NALCN Knockout Cell Lines

To investigate the functional impact of NALCN gene knockout on neuronal excitability and extracellular calcium (\(Ca^{2+}\))-mediated channel regulation, using genetically modified cell lines as a model for neurological disorders associated with NALCN mutations.

Scientific Context: The NALCN channel is essential for maintaining neuronal resting membrane potential (RMP) and excitability. Mutations in NALCN are linked to severe neurodevelopmental disorders (e.g., epileptic encephalopathies) and neonatal lethality in knockout models, underscoring its critical role in neuronal function .

Technical Challenge: Traditional methods for generating and validating NALCN knockout cell lines have been hindered by low expression efficiency and difficulty in functional characterization. Heterologous expression of NALCN requires auxiliary proteins (UNC79, UNC80, FAM155A) for robust channel activity, complicating knockout validation .

Market Need: Robust NALCN knockout cell lines are needed to model disease mechanisms and screen therapeutic candidates for NALCN-related disorders.

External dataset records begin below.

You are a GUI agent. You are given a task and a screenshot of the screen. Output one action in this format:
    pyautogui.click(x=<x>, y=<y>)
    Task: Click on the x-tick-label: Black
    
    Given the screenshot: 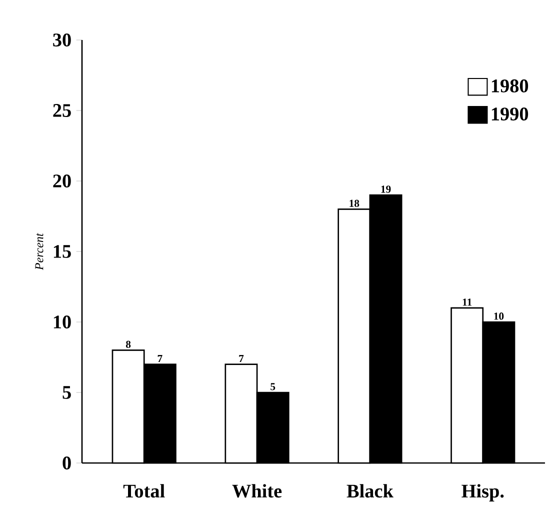 What is the action you would take?
    pyautogui.click(x=370, y=491)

Cell Line Generation:Human embryonic kidney (HEK-293T) cells were engineered using CRISPR-Cas9 to disrupt the NALCN gene, targeting exons critical for channel function. Single-cell clones were isolated via limiting dilution, and genomic DNA was verified for biallelic mutations using Sanger sequencing 14.Co-expression of UNC79, UNC80, and FAM155A was omitted in knockout lines to abrogate NALCN complex formation, while wild-type (WT) controls retained these auxiliary proteins for functional comparison 4.Functional Validation:Electrophysiology: Patch-clamp recordings showed that NALCN knockout cells lacked voltage-dependent sodium currents observed in WT cells. In WT cells, the NALCN complex exhibited constitutive activity with inward currents sensitive to hyperpolarization, while knockout cells displayed no such currents, confirming functional gene disruption 56.Extracellular \(Ca^{2+}\) Sensitivity: WT cells showed reduced current amplitude in the presence of physiological \(Ca^{2+}\) (1 mM), with an \(IC_{50}\) of 319 µM for instantaneous current (I\(_{inst}\)), whereas knockout cells were insensitive to \(Ca^{2+}\) changes, validating NALCN’s role in \(Ca^{2+}\)-mediated channel block 910.Ion Selectivity: WT cells exhibited permeability to monovalent cations (\(Na^{+}, K^{+}, Cs^{+}\)) but not divalent cations (\(Ca^{2+}, Mg^{2+}\)), while knockout cells showed no cation-specific currents, confirming NALCN’s role in monovalent cation conductance 78.Phenotypic Characterization:RT-qPCR and western blotting confirmed abolished NALCN mRNA and protein expression in knockout lines. Functional assays using TLR ligands (e.g., Pam3CSK4) showed no change in neuronal signaling responses, consistent with disrupted excitability 11.

NALCN knockout cell lines provide a validated model to study the molecular mechanisms of neuronal excitability and \(Ca^{2+}\)-dependent channel regulation. The data confirm that NALCN, in complex with UNC79, UNC80, and FAM155A, mediates voltage-sensitive sodium leakage and is directly blocked by extracellular \(Ca^{2+}\), aligning with its role in maintaining RMP 19. These cell lines enable high-throughput screening for drugs targeting NALCN-related disorders, such as epileptic encephalopathies, and offer insights into how NALCN mutations disrupt neuronal function. The model’s utility is further enhanced by its ability to recapitulate physiological \(Ca^{2+}\) sensing, making it a valuable tool for translational research in neurology 1213.